The furor continues over Brit Hume’s simple and accurate about Christianity (it offers forgiveness and redemption) and Buddhism (it does not). The hopelessly ironic “tolerant” crowd and the fake Christians are in an uproar. Their frequent misapplication of the “separation of church and state” (which still isn’t in the Constitution — there is nothing wrong with letting your religious views inform your political views) has morphed into “separation of church and media.” How dare someone express their religious views and try to change those of someone else? My only quibble with Hume is that he didn’t consider it proselytizing. I think it was, but I also think there is nothing wrong with that.
Of course, evangelism should not be coercive. By definition, you can’t force true belief. Yes, false and/or uninformed Christians have done that at times, but it is un-biblical. You don’t judge an ideology based on those who violate its tenets. Consider the rich young ruler, who walked away sad when he didn’t like Jesus’ terms and conditions. Did Jesus run after him and tackle him and force him to believe? Nope. So if God in flesh doesn’t coerce people to follow him, of course his flawed followers should not either.
The title came from this article, which makes similar points:
Free, autonomous individuals not only have the right to hold whatever beliefs they wish, they have a right to change those beliefs — and to persuade others to change as well. Just as there is no political liberty without the right to change one’s convictions and publicly argue for them, there is no religious liberty without the possibility of conversion and persuasion.
Proselytization, admittedly, is fraught with complications. We object to the practice when an unequal power relationship is involved — a boss pressuring an employee. We are offended by brainwashing. Coercion and trickery violate the whole idea of free religious choice based on open discussion.

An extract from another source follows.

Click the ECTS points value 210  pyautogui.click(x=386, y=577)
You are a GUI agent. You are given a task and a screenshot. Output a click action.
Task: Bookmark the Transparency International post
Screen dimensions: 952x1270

But none of this was present in Hume’s appeal to Woods. A semi-retired broadcaster holds no unfair advantage over a multimillionaire athlete. Hume was engaged in persuasion.
“Persuasion, by contrast,” argues political and social ethics professor Jean Bethke Elshtain, “begins with the presupposition that you are a moral agent, a being whose dignity no one is permitted to deny or to strip from you, and, from that stance of mutual respect, one offers arguments, or invites your participation, your sharing, in a community.”
Their real objection is that Hume thinks he’s right. Eek!
The root of the anger against Hume is his religious exclusivity — the belief, in Shuster’s words, that “my faith is the right one.” For this reason, according to Shales, Hume has “dissed about half a billion Buddhists on the planet.”
But consider how illogical it is to criticize Hume for that. Fake Christians like this think they are right in “preaching” that Jesus is not the only way to salvation (despite the 100 passages teachings that in the Bible these phonies claim to believe). They are dissing billions of people by being psudo-Hindus and claiming that all religions lead to God. Authentic Christians don’t believe that. Muslims don’t believe that. And so on.
But if anyone thinks they have the right view of God, his views, the way to eternal life, etc. then it would be profoundly unloving for them to keep it to themselves. Consider how even Penn Jillette, a firm atheist and part of the Penn & Teller comedy / magic team, realizes that Christians should share their faith.
Hat tip: Pastor Timothy: “Again, kudos to Hume for being brave enough to endure the wrath of the left, so that Woods can be free of the wrath from above.”